Antimycin A as a mitochondria damage agent induces an S phase arrest of the cell cycle in HeLa cells

Antimycin A (AMA), an electron transport chain inhibitor in mitochondria can produce reactive oxygen species (ROS) in cells. It has been reported that ROS may have roles in cell cycle progression via regulating cell cycle-related proteins. In the present study, we investigated the changes of the cell cycle distribution in AMA-treated HeLa cells in relation to cell cycle-related proteins.
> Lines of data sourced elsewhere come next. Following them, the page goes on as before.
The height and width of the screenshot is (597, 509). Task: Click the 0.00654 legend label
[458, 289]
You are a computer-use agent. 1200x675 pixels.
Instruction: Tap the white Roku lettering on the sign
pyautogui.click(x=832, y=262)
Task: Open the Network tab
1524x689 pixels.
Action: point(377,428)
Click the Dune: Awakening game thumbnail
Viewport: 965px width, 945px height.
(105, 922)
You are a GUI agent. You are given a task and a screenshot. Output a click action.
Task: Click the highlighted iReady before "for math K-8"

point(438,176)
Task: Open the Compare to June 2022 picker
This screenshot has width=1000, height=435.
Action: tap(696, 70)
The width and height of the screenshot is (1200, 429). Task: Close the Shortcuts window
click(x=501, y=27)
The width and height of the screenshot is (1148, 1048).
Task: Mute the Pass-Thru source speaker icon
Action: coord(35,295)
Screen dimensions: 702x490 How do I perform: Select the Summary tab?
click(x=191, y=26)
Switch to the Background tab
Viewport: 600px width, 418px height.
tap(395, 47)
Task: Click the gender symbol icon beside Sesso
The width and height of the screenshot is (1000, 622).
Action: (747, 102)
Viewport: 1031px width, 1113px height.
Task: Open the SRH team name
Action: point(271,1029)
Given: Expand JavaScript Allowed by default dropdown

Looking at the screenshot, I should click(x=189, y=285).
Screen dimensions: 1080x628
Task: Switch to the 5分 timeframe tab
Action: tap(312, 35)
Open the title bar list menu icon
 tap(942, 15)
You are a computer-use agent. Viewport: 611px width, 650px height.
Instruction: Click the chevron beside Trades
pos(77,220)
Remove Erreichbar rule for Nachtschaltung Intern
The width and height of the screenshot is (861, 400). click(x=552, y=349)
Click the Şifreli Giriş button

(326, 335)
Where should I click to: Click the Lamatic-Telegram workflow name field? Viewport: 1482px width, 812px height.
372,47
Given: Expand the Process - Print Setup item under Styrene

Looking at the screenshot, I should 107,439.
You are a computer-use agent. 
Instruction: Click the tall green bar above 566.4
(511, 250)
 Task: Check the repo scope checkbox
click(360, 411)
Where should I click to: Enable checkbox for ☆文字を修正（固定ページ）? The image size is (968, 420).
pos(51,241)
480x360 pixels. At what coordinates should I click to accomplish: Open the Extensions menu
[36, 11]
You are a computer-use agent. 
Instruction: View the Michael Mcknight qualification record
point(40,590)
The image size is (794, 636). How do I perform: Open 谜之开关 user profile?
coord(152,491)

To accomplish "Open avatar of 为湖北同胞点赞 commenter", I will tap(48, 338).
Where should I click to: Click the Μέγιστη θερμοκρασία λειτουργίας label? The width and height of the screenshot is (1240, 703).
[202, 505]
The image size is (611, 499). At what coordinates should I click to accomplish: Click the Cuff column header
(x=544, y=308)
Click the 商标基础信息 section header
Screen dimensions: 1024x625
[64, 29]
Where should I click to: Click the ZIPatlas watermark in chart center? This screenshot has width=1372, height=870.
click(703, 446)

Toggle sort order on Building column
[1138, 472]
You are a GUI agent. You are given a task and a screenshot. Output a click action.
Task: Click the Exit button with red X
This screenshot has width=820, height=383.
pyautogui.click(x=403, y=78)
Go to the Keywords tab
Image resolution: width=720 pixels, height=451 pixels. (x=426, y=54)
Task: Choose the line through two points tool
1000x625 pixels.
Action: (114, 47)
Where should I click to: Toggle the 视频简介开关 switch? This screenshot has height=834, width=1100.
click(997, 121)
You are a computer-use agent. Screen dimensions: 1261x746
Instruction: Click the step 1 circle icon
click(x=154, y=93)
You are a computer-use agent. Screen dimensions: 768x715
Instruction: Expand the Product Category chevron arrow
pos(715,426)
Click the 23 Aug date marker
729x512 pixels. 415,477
DNA flow cytometric analysis indicated that treatment with AMA significantly induced an S phase arrest of the cell cycle at 72 h. AMA decreased the expression of cyclin-dependent kinase inhibitor (CDKI), p21 and p27, CDK4, and cdc2 proteins. The expression of CDK6, cyclin D1, cyclin E, cyclin A, and cyclin B proteins was increased by 0.5 muM AMA, but was decreased by 2 and 10 muM AMA. The phosphorylation of Rb on the Ser (780) residue was increased by 0.5 muM AMA. Furthermore, treatment with AMA caused the accumulation of cells expressing cyclin A, B, and D1 proteins at the S phase of the cell cycle. However, treatment with 100 muM AMA nonspecifically extended all phases of the cell cycle. In conclusion, treatment with AMA (2, 10 and 50 muM) induced an S phase arrest of the cell cycle. An S phase arrest was accompanied by the alteration of other cell cycle-regulated proteins as well as S phase-related proteins.